ABOUT THIS EXERCISE — Take the line that has "You are a computer-use" and all the lines that come after it in the records, and write them out again exactly. Add no other line.

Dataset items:
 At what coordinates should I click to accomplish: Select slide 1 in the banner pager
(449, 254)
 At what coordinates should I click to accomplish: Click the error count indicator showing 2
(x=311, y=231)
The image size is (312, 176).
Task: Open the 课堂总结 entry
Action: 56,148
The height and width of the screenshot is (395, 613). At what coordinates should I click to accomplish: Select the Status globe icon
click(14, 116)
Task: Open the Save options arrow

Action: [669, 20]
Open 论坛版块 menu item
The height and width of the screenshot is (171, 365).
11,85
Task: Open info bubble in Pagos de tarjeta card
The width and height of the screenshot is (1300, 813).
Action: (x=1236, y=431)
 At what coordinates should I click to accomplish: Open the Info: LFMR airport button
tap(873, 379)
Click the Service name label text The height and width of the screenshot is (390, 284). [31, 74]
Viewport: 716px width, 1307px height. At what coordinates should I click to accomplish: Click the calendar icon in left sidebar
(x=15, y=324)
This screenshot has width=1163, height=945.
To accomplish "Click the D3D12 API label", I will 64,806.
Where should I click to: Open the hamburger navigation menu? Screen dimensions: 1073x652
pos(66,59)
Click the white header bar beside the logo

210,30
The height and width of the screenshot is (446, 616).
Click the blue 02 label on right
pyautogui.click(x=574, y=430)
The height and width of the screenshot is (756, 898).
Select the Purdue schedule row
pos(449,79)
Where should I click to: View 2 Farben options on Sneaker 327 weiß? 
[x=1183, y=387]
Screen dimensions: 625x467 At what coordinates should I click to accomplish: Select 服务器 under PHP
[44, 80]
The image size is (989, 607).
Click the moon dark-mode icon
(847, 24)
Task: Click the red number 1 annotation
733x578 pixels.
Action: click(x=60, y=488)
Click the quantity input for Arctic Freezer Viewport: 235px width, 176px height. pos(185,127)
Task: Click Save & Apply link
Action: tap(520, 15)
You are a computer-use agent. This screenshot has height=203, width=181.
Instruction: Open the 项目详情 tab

REPLY —
You are a computer-use agent. This screenshot has height=203, width=181.
Instruction: Open the 项目详情 tab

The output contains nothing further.